Who were your early mentors?
I have been fortunate to meet great mentors. Mike Gait gave me an opportunity in his lab, where I was exposed to solid-phase oligonucleotide synthesis and the early days of automation in 1985-1986. Mike has been a great mentor and is always available for advice, even today. Recently we collaborated in editing a book entitled “Advances in Nucleic Acid Therapeutics.” During my time in Mike’s lab, I met the late Dan Brown, who, after retiring from Cambridge University, had joined the MRC. It was fun to interact with Dan, who was always available to compare notes on complex chemistry topics. I learned about antisense from Paul Zamecnik during our interactions over 22 years until his passing. He was a great teacher and mentor and became my father figure. He was very polite and soft-spoken and always enjoyed talking about the history of science about developments in his lab over fifty years. While in his lab, I had the pleasure of reading his handwritten lab notebooks which he had in his office since 1926. These include details of experiments carried out to support his 1978 publications on antisense. During the early days of antisense research, Paul and I visited the late Gobind Khorana at MIT to compare notes on our findings, and his insights were constructive. Gobind encouraged me to edit books on oligonucleotide synthesis in the mid-nineties, and he wrote a Foreword note.

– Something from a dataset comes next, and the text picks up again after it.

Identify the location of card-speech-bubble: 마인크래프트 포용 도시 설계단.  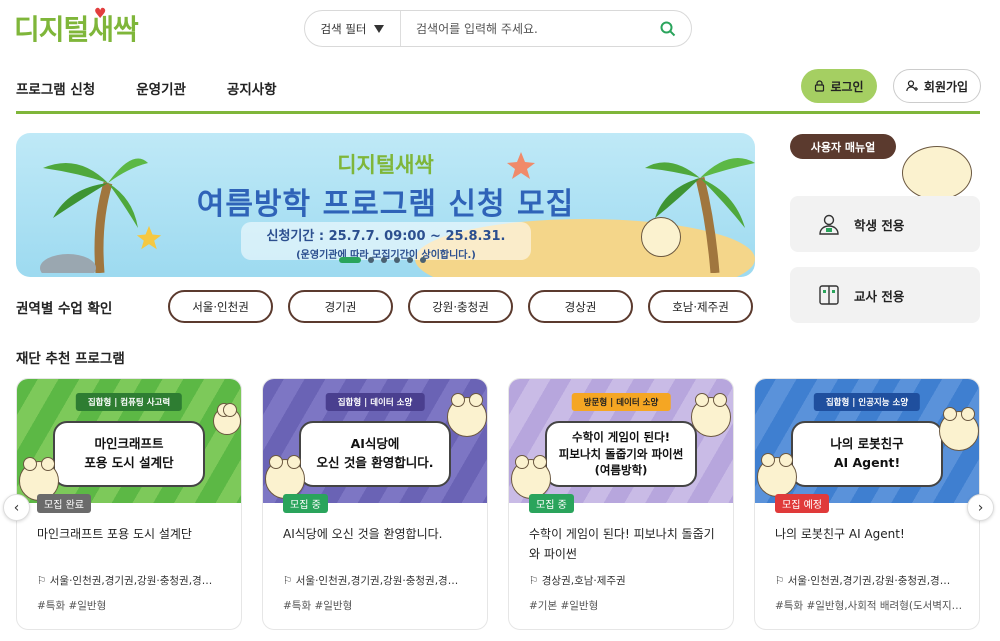
(129, 454).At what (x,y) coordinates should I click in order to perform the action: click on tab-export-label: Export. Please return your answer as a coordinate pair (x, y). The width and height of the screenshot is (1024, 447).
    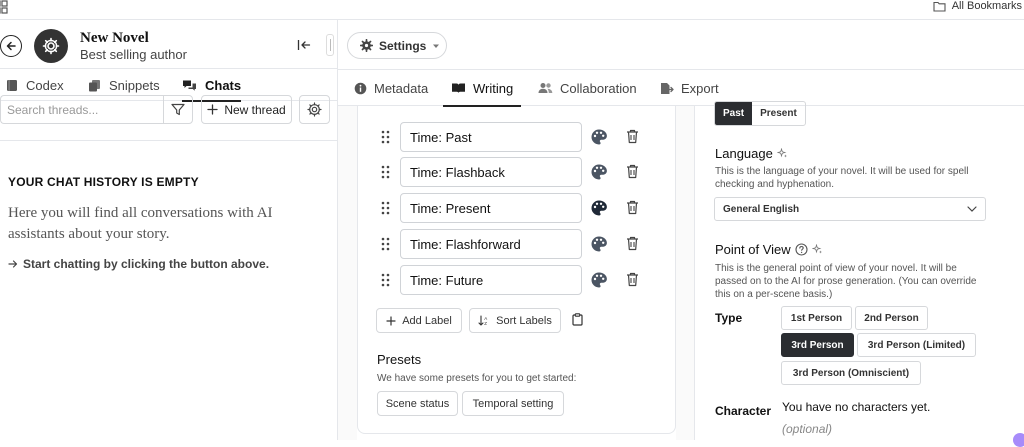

In addition to these mentors, I have had the pleasure of learning a great deal from my colleagues, collaborators, and friends.
How did you become involved in OTS?
I have been a member of OTS since it was founded and has served as a board member in the past.
Why do you continue to support society?
OTS is a melting pot of basic and translational research and brings together scientists and clinicians to create a new class of medicines.
What is special about the type of research/work you’ve done?
My research interest has been in elucidating the importance of the specific sequence and how to employ chemical modifications to provide drug-like properties to oligonucleotides. Our early work with phosphorothioate oligonucleotides as antisense has led us to optimize the approach further. This led us to introduce mixed-backbone oligonucleotides as antisense (also called gapmer) to degrade targeted RNA by RNase H and phosphorothioate 2’- substituted RNA for modulation of splicing. Lately, my work has been on understanding the role of a particular sequence and its’ interaction with pattern recognition receptors, including how this may be used for immunotherapy. In addition, I continue to try and use the insights gained over the years to optimize antisense chemistry further.
What do you like to do in your free time?
Hiking, gardening, and cooking
Other fun facts/tidbits you’d like us to know?
While my research is related to chemical biology, I follow the developments related to genetic engineering in botany.